Tuesday, October 09, 2007

Remembering Che


This young man wore his Che T-shirt in Damascus, Syria last year.

Forty years ago today in the Bolivian highlands, a Cuban-born CIA agent, gave the order to a Bolivian soldier to shoot their captive, Ernesto "Che" Guevara. Yet somehow the guerilla leader, the Argentine doctor who sought to lead an uprising of the poor, lives on as an international icon. Of what he is an icon is not so clear, but that that somehow he lives in popular imagination is undeniable.

The villagers in the town where he died venerate him as a saint to be invoked in time of trouble.

The winding road that connects Vallegrande to La Higuera leads to a cluster of humble houses, walls plastered with Che's images and graffiti. In the middle of the village is a cobbled star-shaped square with a small bust of Che; next to it is a large altar with a cross and a big grey sculpture of Guevara.

Melanio Moscoso, 37, sits against a wall next to a Guevara poster. 'We pray to him, we are so proud he had died here, in La Higuera, fighting for us.

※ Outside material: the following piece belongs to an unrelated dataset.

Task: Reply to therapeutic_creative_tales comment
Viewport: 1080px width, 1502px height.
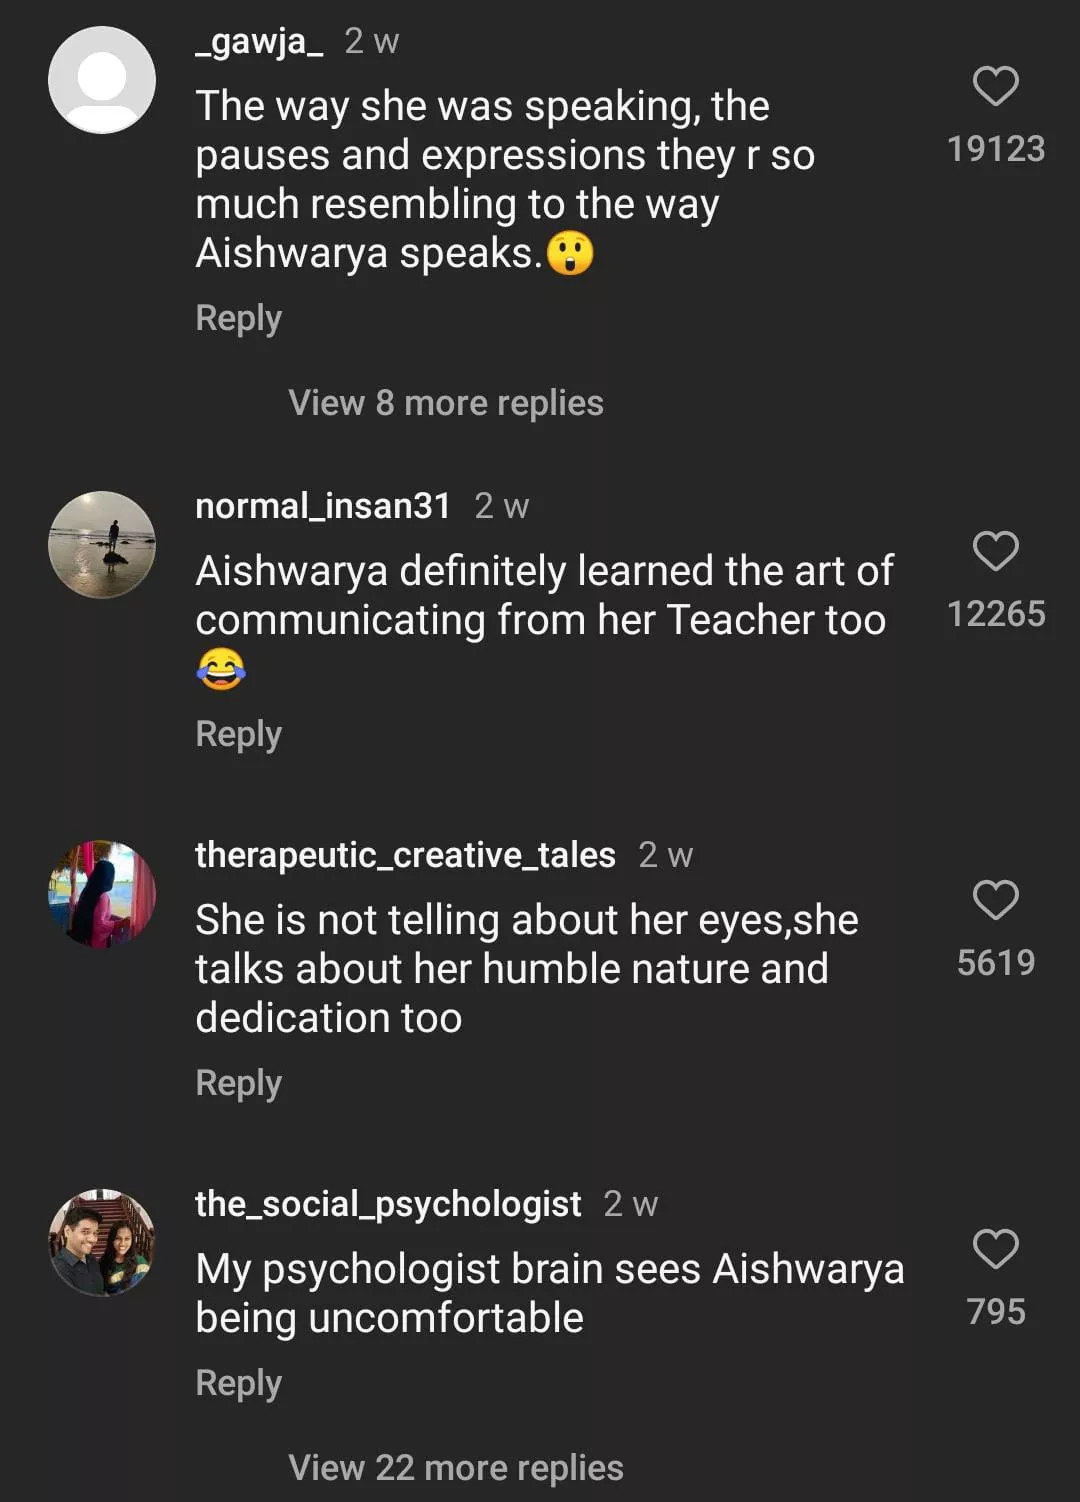Action: [x=238, y=1083]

We feel him so close,' he says.

His neighbour, Primitiva Rojas, professes devotion: 'I have lots of faith in him. Because he stopped existing does not mean he is not here with us.' A few days ago, when feeling sick, she prayed to him and soon felt better. 'That same night I dreamt of a man with a black beard and tender eyes, who was telling me: "I was the one who cured you".'



Certainly much of Che's enduring magic arises from responses to Alberto Korda's iconic photo of the bearded, long-haired revolutionary in the beret. It is a source for all those T-shirts and posters. Wikipedia reports: "the Maryland Institute College of Art called Korda's picture, 'the most famous photograph in the world and a symbol of the 20th century.'"

Somehow the image and the man's history have merged in imagination to call up a deep archetype of the heroic leader who brings justice to the poor.

I only know that when I was around the Catholic Worker movement in the 1970s -- that is, in the heart of in what was Roman Catholicism's U.S. alternative to godless communism -- Che's famous dicta from a letter on Socialism and the new man [sic] hung in the crowded office:

Let me say, with the risk of appearing ridiculous, that the true revolutionary is guided by strong feelings of love. It is impossible to think of an authentic revolutionary without this quality...

The dream endures.

1 comment:

Anonymous said...

The “Che” was a cold blooded killer, whose only worth while contribution to humanity was to take a bullet and ship out to a well deserved everlasting Hell.